Aplastic Anemia results because the bone marrow fails (to do that which it is supposed to do - create blood cells). Oddly enough, the bone marrow is responsible for creating the very cells that attack the marrow. In people with Aplastic Anemia, the bone marrow becomes diseased (see causes) and produces t-cells that trigger the immune system into attacking the bone marrow. So, Aplastic Anemia can also be classified as a type of immune system disorder or disease.

Aplastic Anemia Lacks Outword Symptoms

Aplastic Anemia can also be considered one of the silent killers, like high cholesterol, because it fails to produce highly-noticable symptoms until it has progressed to one of its more severe stages.

initial presentation of the disease

Aplastic Anemia typically presents itself with declining red blood cell counts, but that is not always the first indication.

Low b-12, red blood cells, platelets

Victoria had declining B-12 levels, then declining platelet count levels before her red blood cells ever displayed a significant decline. In the early stages of the red blood cells being affect, her red blood cells were enlarged and malformed, which could have been caused by the low B-12 level. A low B-12 level can produce malformed red blood cells, which can then be depicted on a complete blood count report (called a CBC lab) as an incorrect mean corpuscular volume (MCV) level. As well, she was pregnant at the time that the low B-12 level was discovered. Pregnancy can cause low B-12 levels.

Despite the fact that she received weekly B-12 shots, her B-12 levels didn't hold. When her general practioner saw that her blood cells were malformed, and began blasting, he referred her a hemotologist.

Typically, when there is a blood disorder effected by the bone marrow, and red blood cells are malformed, burst of immature red blood cells are produced by the marrow and injected into the blood stream in response to the body's alert to a need for more red blood cells. To complicate matters more, blasts of cells such as these can indicate a form of cancer in which the blasts are the symptom.

hellp syndrome

As well, with her being pregnant, these symptoms could have indicated HELLP Syndrome, and in fact were mistaken for HELLP by one of her doctors. HELLP Syndrome produces like symptoms with declining blood levels, but corrects itself shortly after the baby is born.

At one point, her blood specialist believed that her symptoms were produced by the pregnancy, and that they would correct after the baby was born. The declining blood cell counts held for a short period of time after the baby's birth (likely due to a termendous number of transfusions during childbirth), but again began to decline.

EXTRACTED MATERIAL >>
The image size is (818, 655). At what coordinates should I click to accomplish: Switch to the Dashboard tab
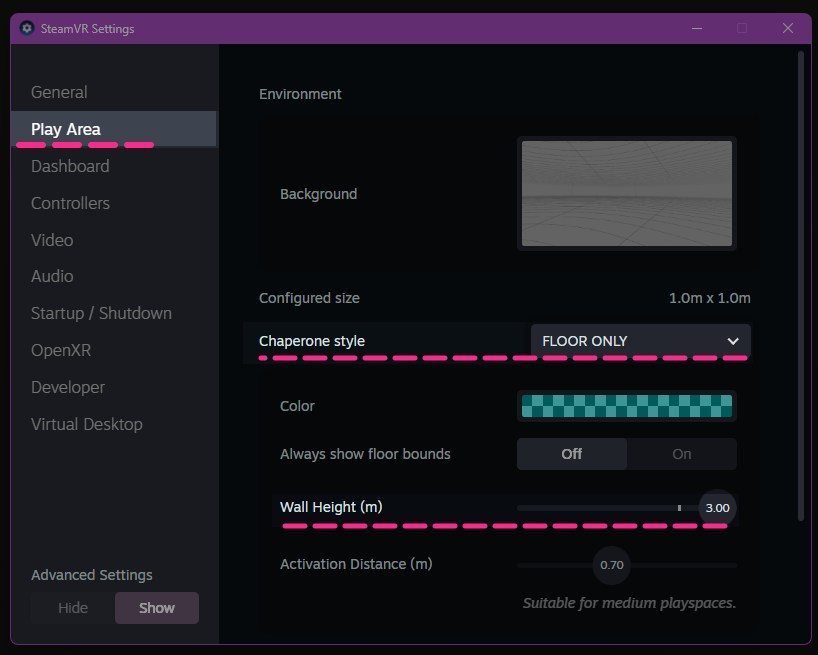(70, 166)
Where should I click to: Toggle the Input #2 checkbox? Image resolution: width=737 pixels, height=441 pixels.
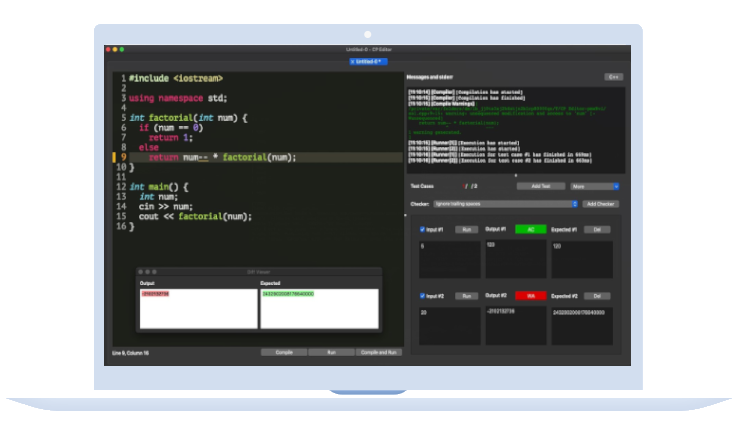click(422, 296)
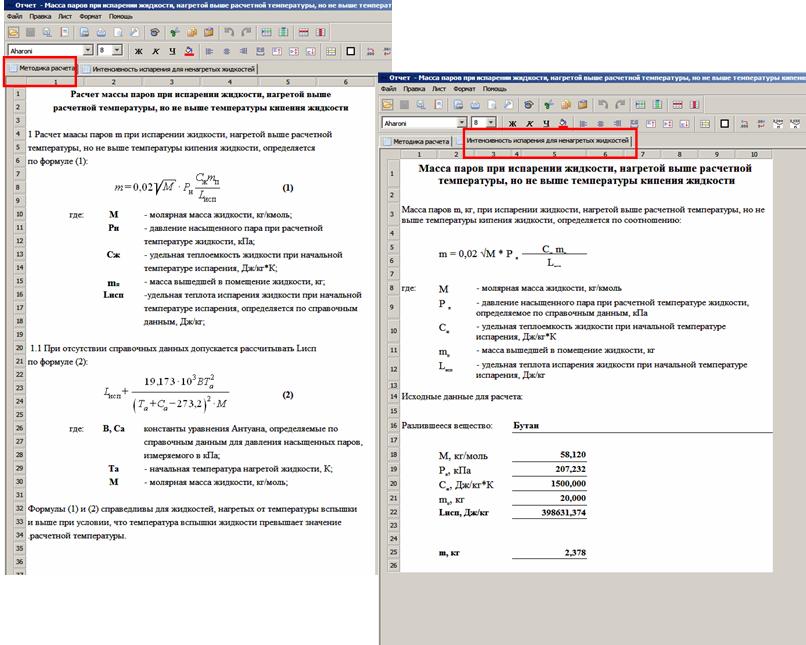Switch to Методика расчета tab in left window
Screen dimensions: 806x645
(43, 69)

WHAT TO WORK ON >>
1. In the aplastic anemia text, write down the passage starting with "initial presentation of" and going on through "the first indication.".
2. Answer these from the aplastic anemia text:
(a) What did Victoria get every week for her B-12 levels?
(b) Which syndrome did one of her doctors mistake her symptoms for?
(c) Which condition is aplastic anemia compared to as a silent killer?
3. Write what comes next in the aplastic anemia text, picking up right after its last sentence.
You won't need the lines to do any of this.

ANSWERS TO THE TASKS >>
1.
initial presentation of the disease

Aplastic Anemia typically presents itself with declining red blood cell counts, but that is not always the first indication.

2.
(a) B-12 shots
(b) HELLP Syndrome
(c) High cholesterol

3.
A segment of the medical community believes that HELLP can form into Aplastic Anemia. In Victoria's case, her Aplastic Anemia specialists do not support the theory that her pregnancy caused the Aplastic Anemia.

declining blood cell counts

Aplastic Anemia presents with declining blood cell counts. Typically, red blood cell counts decline first, but that is not always the case as noted above.

Because declining red blood cell counts rarely cause other effects initially, except for fatigue, headaches and perhaps sore joints, they can be mistaken for other causes, or even as flue-like symptoms. As the blood cell counts continue to decline, brusing may occur more easily. When the white cell counts decline dramatically, infections may start. All of these symptoms can be passed-off for other issues, including a cold or influenza.


When the platelet levels decline to nearly critical levels, dermatologic symptoms appear iwth purple dots or spots on the skin called Purpura. These spots are actually blood cells that have burst. Bruising may occur with no cause or minimal pressure on the skin.

Throughout its progression, Aplastic Anemia patients report excessive daily fatigue of a greater magnitude than can be imagined.

clinically defining aplastic anemia

Aplastic Anemia is classified by its severity: mild, severe, very severe. Severe Aplastic Anemia is defined as follows:

Bone marrow cellularity < 25%, or marrow cellularity < 50% but with < 30% residual hematopoietic cells.

Two out of three of the following (in peripheral blood): neutrophils < 0.5 x 10^9/L; platelets < 20 x 10^9/L; reticulocytes < 20 x 10^9/L. SAA diagnostic criteria may be applied to assessment at initial diagnosis or to the follow-up assessments.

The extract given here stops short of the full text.